Tutto ciò ha creato sconcerto e incertezza. Ma la scuola ha continuato la sua opera di inclusione. Se adesso si punta ad una razionalizzazione delle risorse (non solo mediante la loro diminuzione, come accaduto a volte in passato), ben venga la “riforma del sostegno”, con dei criteri sostenibili per assegnare risorse aggiuntive per l’inclusione.

Sembra profilarsi un intervento complessivo volto a realizzare un “progetto di vita”, ben più che un semplice “piano educativo individualizzato”. Ciò comporterà un ampliamento della platea di persone coinvolte. Innanzitutto le famiglie, tante volte tenute fuori dalla scuola (errore madornale). Poi ci vorrà un maggiore coordinamento coi vari specialisti che seguono i casi di disabilità e coi servizi non scolastici (sociali, sanitari, assistenziali, ricreativi, culturali, ecc.) che ruotano attorno alla persona con disabilità.

Bisogna che il Miur eviti gli errori del passato, adottando una corretta misura di calcolo dei posti di sostegno per l’inclusione degli alunni con disabilità, per evitare che a questi sia sottratta una quota da destinareimpropriamente ad un “sostegno diffuso” di cui, ad ogni buon conto, ormai non si può più fare ragionevolmente a meno. Occorre ripensare al problema con punti di riferimento adeguati per individuare proposte sostenibili: questa è la prospettiva inclusiva di ampio respiro che la scuola ora si aspetta. 

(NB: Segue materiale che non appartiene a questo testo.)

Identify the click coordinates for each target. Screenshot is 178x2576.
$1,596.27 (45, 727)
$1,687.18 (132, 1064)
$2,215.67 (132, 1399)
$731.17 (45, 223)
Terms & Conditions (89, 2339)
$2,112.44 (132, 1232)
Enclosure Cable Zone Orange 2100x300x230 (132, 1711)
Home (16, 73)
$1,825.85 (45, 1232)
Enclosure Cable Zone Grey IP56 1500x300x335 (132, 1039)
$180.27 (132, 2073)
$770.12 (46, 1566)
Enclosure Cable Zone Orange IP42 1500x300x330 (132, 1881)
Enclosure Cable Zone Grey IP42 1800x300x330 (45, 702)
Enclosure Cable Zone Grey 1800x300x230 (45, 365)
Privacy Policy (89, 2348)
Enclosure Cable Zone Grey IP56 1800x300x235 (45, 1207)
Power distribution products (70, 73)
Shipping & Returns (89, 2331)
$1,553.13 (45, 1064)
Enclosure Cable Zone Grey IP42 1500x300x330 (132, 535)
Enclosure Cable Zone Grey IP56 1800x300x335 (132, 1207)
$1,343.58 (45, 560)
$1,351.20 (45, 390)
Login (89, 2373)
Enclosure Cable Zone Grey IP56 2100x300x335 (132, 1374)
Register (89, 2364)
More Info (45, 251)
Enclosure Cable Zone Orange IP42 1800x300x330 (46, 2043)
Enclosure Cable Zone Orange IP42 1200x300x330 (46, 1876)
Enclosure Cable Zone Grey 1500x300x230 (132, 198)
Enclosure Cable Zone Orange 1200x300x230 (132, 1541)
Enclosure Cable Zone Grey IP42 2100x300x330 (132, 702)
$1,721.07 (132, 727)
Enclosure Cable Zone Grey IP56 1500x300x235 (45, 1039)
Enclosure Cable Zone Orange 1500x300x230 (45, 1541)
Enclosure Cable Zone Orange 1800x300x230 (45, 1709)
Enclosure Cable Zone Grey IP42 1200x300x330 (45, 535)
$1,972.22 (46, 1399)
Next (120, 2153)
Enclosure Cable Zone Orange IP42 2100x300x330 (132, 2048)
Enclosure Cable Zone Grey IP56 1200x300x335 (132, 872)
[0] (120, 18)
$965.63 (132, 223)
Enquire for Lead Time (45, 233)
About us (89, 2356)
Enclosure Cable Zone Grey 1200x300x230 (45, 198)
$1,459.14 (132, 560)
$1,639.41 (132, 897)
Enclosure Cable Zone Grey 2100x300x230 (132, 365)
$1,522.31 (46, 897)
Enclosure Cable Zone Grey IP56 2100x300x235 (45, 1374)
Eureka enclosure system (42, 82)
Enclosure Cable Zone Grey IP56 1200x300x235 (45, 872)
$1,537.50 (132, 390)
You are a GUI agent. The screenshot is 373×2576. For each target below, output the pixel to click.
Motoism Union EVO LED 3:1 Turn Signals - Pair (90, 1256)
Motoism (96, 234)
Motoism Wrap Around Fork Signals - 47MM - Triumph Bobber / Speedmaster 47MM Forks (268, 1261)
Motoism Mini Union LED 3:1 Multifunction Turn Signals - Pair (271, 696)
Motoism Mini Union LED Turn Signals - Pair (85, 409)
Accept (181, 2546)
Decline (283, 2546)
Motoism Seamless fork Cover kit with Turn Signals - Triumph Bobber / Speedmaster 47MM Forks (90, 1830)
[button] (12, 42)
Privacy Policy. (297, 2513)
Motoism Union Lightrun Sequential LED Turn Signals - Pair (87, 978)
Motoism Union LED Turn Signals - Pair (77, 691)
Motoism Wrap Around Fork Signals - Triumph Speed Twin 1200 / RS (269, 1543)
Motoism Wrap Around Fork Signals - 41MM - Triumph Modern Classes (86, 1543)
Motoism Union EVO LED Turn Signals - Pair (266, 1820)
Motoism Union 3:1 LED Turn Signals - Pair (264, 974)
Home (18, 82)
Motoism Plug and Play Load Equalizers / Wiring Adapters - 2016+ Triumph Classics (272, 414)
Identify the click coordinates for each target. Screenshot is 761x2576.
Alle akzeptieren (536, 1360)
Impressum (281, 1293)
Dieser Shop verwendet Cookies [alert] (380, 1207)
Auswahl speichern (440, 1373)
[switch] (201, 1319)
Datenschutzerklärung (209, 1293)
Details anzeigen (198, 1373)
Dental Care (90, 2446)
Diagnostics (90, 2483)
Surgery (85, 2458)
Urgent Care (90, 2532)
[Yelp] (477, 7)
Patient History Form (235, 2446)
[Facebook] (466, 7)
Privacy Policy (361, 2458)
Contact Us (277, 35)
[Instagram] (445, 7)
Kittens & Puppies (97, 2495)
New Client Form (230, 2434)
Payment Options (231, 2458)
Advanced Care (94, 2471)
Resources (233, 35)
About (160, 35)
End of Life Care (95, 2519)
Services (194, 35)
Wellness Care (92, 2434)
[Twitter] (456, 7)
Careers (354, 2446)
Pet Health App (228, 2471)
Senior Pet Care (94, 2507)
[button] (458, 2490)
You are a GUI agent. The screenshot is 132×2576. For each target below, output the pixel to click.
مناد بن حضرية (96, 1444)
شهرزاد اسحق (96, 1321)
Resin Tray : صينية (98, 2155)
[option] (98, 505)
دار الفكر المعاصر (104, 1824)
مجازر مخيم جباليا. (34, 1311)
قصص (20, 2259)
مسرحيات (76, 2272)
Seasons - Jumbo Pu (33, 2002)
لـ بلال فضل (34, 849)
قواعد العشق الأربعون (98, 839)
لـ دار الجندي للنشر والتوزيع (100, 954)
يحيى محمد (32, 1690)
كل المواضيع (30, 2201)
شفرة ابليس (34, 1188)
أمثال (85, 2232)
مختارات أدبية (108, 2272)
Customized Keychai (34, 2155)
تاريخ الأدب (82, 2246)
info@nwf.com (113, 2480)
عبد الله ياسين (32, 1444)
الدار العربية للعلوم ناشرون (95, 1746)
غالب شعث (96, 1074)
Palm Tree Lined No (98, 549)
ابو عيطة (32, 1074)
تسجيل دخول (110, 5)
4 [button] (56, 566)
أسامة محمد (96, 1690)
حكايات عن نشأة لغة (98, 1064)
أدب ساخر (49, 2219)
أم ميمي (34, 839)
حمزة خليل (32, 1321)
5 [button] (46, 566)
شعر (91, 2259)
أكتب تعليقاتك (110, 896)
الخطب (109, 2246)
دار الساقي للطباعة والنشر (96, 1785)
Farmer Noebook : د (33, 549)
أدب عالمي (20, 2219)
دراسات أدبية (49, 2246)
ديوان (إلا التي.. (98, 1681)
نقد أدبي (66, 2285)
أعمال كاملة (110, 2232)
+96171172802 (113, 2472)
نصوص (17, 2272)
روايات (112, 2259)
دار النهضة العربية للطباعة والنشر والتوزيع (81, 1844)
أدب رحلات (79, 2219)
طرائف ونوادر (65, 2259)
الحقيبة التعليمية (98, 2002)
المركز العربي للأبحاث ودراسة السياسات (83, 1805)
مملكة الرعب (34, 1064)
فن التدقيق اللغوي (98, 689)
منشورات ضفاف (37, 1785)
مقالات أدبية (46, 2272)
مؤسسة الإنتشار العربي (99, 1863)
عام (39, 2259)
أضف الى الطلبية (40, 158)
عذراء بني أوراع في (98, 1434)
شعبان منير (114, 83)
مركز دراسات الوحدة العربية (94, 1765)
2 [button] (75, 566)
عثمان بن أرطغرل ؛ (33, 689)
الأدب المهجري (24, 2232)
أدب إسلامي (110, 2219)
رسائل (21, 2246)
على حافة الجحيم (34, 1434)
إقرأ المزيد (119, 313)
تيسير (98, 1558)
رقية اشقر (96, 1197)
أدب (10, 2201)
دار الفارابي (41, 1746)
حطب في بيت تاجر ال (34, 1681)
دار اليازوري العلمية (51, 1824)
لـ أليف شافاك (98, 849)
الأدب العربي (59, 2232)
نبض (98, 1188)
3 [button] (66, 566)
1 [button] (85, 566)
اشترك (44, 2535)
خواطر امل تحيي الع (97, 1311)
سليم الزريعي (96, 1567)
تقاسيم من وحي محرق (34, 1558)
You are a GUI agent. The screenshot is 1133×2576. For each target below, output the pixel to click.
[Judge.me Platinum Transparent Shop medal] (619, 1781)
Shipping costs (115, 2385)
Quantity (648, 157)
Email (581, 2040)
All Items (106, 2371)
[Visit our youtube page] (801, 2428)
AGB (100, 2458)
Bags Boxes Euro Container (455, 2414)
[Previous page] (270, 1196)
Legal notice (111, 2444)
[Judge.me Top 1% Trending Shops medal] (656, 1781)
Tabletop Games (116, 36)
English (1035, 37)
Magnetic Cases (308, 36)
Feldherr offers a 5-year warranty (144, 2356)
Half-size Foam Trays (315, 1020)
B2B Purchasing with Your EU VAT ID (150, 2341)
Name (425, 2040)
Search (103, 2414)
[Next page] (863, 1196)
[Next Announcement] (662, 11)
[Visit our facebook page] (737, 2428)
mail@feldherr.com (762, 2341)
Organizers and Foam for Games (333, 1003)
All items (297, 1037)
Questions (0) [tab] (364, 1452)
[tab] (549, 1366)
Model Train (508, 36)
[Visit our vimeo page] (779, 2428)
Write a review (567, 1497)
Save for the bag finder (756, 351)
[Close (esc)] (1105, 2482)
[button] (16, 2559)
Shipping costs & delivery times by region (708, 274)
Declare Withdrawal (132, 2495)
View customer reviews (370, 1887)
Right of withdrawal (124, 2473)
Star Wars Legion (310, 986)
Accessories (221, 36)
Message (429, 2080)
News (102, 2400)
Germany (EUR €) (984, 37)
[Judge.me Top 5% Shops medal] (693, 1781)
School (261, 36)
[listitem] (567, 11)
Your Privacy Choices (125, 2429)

Dipenderà anche dalle risorse messe in campo e dalle scelte di priorità correlate. Non necessariamente “più risorse”, ma “più mirate” di adesso. Se no, resterà radicata in molti l’idea che l’alunno con disabilità sia “esclusivamente” dell’insegnante di sostegno; invece è parte viva della classe e della scuola che frequenta e tutti gli insegnanti, oltre che i compagni di scuola, possono e devono farsene carico, ognuno per la sua parte.

Se ne parla fin dai passati anni settanta. Se non si sono ancora realizzate le condizioni perché ciò avvenga, però, non è solo colpa delle “risorse inadeguate” (in realtà cresciute a dismisura: gli insegnanti di sostegno sono arrivati alla quota-record di 124mila). La causa sta forse nella cultura ancor poco inclusiva del corpo docente ed ancor poco collaborativa dei servizi “di contorno”.

Non illudiamoci: ci vorranno ancora anni perché si raggiunga l’amalgama auspicabile di tutti gli interventi possibili.  

E bisognerà essere molto realistici: evitare che per “ogni” alunno con disabilità siano obbligatorie le medesime procedure, ma lasciare all’autonomia delle singole istituzioni scolastiche la prerogativa di scegliere dove concentrare gli interventi, perché necessari, e dove lasciare che le cose vadano con maggiore fluidità (e meno “carte inutili”) perché gli insegnanti sono già ben in contatto con le famiglie e “sono sul pezzo” come si deve. Scegliere caso per caso, insomma.

Ma la scuola è il luogo “naturale” dell’inclusione: una scuola non inclusiva non potrebbe dirsi scuola. Sempre, e da sempre in differenti modi, ogni tempo “sottolinea” l’esigenza di includere tutti con tratti diversi. Ecco perché, più di tutto, forse sarà la preventivata formazione diffusa dei docenti ad essere decisiva negli anni a venire. Auguriamocelo.